*GIVEN REQUEST 1*:
List the three kinds of gaps that the VM audit says it covers.

*PASSAGE TO READ*:
=-=-=-=-=
# VM Audit — 2026-05-16

Deep audit of running services across the three VMs, cross-referenced against [master.md](master.md) and per-service setup docs. This file lists **gaps**: services that run but are undocumented, doc entries that no longer match reality, and notable cross-VM wiring not captured in the index.

## Audit method

For each VM:
- `docker ps -a` (running + exited containers)
- `systemctl list-units --type=service --state=running` (both system and `--user`)
- `ss -tlnp` (every listening TCP socket → owning PID/cmd)
- `crontab -l` (user) + `/etc/cron.d`
- Caddy / Traefik config (admin API + on-disk)

---

## pop-os (`192.168.0.178` / `100.78.69.20`)
=-=-=-=-=
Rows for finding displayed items

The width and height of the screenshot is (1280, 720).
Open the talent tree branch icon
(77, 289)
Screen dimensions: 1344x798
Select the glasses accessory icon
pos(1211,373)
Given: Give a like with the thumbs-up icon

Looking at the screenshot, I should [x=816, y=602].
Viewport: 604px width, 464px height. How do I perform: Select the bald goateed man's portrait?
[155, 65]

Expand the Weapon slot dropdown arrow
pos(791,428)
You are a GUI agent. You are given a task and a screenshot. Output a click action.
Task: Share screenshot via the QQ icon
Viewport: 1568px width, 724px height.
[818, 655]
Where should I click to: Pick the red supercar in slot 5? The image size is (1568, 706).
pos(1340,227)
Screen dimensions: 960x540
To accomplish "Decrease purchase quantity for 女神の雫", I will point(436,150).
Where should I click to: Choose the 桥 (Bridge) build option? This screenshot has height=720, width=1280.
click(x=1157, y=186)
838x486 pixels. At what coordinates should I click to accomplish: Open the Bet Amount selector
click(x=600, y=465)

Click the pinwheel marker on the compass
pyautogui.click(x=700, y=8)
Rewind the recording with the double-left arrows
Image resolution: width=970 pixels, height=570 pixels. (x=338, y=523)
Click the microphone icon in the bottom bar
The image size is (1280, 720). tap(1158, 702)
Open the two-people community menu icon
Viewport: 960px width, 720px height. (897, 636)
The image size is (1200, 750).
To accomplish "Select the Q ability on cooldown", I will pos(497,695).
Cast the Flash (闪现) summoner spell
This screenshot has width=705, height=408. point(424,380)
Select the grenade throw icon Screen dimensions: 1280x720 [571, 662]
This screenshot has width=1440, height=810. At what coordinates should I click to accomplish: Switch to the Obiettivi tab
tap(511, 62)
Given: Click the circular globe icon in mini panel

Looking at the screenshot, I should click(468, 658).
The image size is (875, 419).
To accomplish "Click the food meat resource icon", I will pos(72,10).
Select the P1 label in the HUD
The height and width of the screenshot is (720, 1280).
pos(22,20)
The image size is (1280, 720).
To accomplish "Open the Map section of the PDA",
=-=-=-=-=
*GIVEN REQUEST 2*:
Print the lines of the rows exactly, starting at the line that contains "Cast the Flash (闪现) summoner spell" and ending at the last line of the rows, with both of those lines included.

*RESPONSE 1*:
- Services that run but are undocumented
- Doc entries that no longer match reality
- Notable cross-VM wiring not captured in the index

*RESPONSE 2*:
Cast the Flash (闪现) summoner spell
This screenshot has width=705, height=408. point(424,380)
Select the grenade throw icon Screen dimensions: 1280x720 [571, 662]
This screenshot has width=1440, height=810. At what coordinates should I click to accomplish: Switch to the Obiettivi tab
tap(511, 62)
Given: Click the circular globe icon in mini panel

Looking at the screenshot, I should click(468, 658).
The image size is (875, 419).
To accomplish "Click the food meat resource icon", I will pos(72,10).
Select the P1 label in the HUD
The height and width of the screenshot is (720, 1280).
pos(22,20)
The image size is (1280, 720).
To accomplish "Open the Map section of the PDA",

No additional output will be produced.